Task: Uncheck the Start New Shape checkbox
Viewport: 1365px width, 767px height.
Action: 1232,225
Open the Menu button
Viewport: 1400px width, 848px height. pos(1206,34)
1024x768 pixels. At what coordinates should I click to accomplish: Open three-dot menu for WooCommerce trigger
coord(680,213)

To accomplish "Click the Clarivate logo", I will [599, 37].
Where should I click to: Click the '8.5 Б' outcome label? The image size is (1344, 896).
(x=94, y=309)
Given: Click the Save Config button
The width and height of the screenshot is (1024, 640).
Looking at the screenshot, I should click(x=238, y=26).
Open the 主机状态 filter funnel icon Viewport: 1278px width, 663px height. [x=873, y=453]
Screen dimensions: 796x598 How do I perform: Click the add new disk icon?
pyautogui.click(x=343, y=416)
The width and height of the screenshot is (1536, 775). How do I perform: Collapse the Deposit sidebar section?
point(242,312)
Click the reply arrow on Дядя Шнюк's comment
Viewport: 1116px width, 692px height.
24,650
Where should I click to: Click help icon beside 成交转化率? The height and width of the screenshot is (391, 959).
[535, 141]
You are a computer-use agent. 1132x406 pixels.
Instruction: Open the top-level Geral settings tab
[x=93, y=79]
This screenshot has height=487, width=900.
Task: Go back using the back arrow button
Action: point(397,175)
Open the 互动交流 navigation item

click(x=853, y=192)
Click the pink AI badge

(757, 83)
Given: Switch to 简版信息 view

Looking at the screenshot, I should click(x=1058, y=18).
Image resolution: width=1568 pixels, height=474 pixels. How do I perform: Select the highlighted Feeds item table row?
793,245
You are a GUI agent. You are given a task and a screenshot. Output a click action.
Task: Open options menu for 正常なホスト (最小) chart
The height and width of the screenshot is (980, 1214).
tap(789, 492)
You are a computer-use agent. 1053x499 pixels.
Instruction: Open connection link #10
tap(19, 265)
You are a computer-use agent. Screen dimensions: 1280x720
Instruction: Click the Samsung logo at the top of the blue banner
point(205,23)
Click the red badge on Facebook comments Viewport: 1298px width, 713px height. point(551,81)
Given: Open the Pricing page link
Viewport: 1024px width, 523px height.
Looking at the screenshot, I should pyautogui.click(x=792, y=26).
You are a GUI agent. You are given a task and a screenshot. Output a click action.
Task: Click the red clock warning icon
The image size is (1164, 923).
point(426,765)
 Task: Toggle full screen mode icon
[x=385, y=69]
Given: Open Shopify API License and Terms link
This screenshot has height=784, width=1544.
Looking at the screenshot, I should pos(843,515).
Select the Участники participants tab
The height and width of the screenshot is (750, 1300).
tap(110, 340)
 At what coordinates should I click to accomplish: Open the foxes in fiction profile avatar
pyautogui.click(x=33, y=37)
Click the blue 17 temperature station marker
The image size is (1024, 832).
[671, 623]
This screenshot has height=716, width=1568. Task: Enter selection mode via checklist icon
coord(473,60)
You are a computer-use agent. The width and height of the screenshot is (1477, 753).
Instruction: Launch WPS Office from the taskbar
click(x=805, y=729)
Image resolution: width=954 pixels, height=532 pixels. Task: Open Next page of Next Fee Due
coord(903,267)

● ● ● ● ●

EXERCISE GOAL: An exact copy of the listing above is needed, so write it out again.

ANSWER FOR THIS EXERCISE:
Task: Uncheck the Start New Shape checkbox
Viewport: 1365px width, 767px height.
Action: 1232,225
Open the Menu button
Viewport: 1400px width, 848px height. pos(1206,34)
1024x768 pixels. At what coordinates should I click to accomplish: Open three-dot menu for WooCommerce trigger
coord(680,213)

To accomplish "Click the Clarivate logo", I will [599, 37].
Where should I click to: Click the '8.5 Б' outcome label? The image size is (1344, 896).
(x=94, y=309)
Given: Click the Save Config button
The width and height of the screenshot is (1024, 640).
Looking at the screenshot, I should click(x=238, y=26).
Open the 主机状态 filter funnel icon Viewport: 1278px width, 663px height. [x=873, y=453]
Screen dimensions: 796x598 How do I perform: Click the add new disk icon?
pyautogui.click(x=343, y=416)
The width and height of the screenshot is (1536, 775). How do I perform: Collapse the Deposit sidebar section?
point(242,312)
Click the reply arrow on Дядя Шнюк's comment
Viewport: 1116px width, 692px height.
24,650
Where should I click to: Click help icon beside 成交转化率? The height and width of the screenshot is (391, 959).
[535, 141]
You are a computer-use agent. 1132x406 pixels.
Instruction: Open the top-level Geral settings tab
[x=93, y=79]
This screenshot has height=487, width=900.
Task: Go back using the back arrow button
Action: point(397,175)
Open the 互动交流 navigation item

click(x=853, y=192)
Click the pink AI badge

(757, 83)
Given: Switch to 简版信息 view

Looking at the screenshot, I should click(x=1058, y=18).
Image resolution: width=1568 pixels, height=474 pixels. How do I perform: Select the highlighted Feeds item table row?
793,245
You are a GUI agent. You are given a task and a screenshot. Output a click action.
Task: Open options menu for 正常なホスト (最小) chart
The height and width of the screenshot is (980, 1214).
tap(789, 492)
You are a computer-use agent. 1053x499 pixels.
Instruction: Open connection link #10
tap(19, 265)
You are a computer-use agent. Screen dimensions: 1280x720
Instruction: Click the Samsung logo at the top of the blue banner
point(205,23)
Click the red badge on Facebook comments Viewport: 1298px width, 713px height. point(551,81)
Given: Open the Pricing page link
Viewport: 1024px width, 523px height.
Looking at the screenshot, I should pyautogui.click(x=792, y=26).
You are a GUI agent. You are given a task and a screenshot. Output a click action.
Task: Click the red clock warning icon
The image size is (1164, 923).
point(426,765)
 Task: Toggle full screen mode icon
[x=385, y=69]
Given: Open Shopify API License and Terms link
This screenshot has height=784, width=1544.
Looking at the screenshot, I should pos(843,515).
Select the Участники participants tab
The height and width of the screenshot is (750, 1300).
tap(110, 340)
 At what coordinates should I click to accomplish: Open the foxes in fiction profile avatar
pyautogui.click(x=33, y=37)
Click the blue 17 temperature station marker
The image size is (1024, 832).
[671, 623]
This screenshot has height=716, width=1568. Task: Enter selection mode via checklist icon
coord(473,60)
You are a computer-use agent. The width and height of the screenshot is (1477, 753).
Instruction: Launch WPS Office from the taskbar
click(x=805, y=729)
Image resolution: width=954 pixels, height=532 pixels. Task: Open Next page of Next Fee Due
coord(903,267)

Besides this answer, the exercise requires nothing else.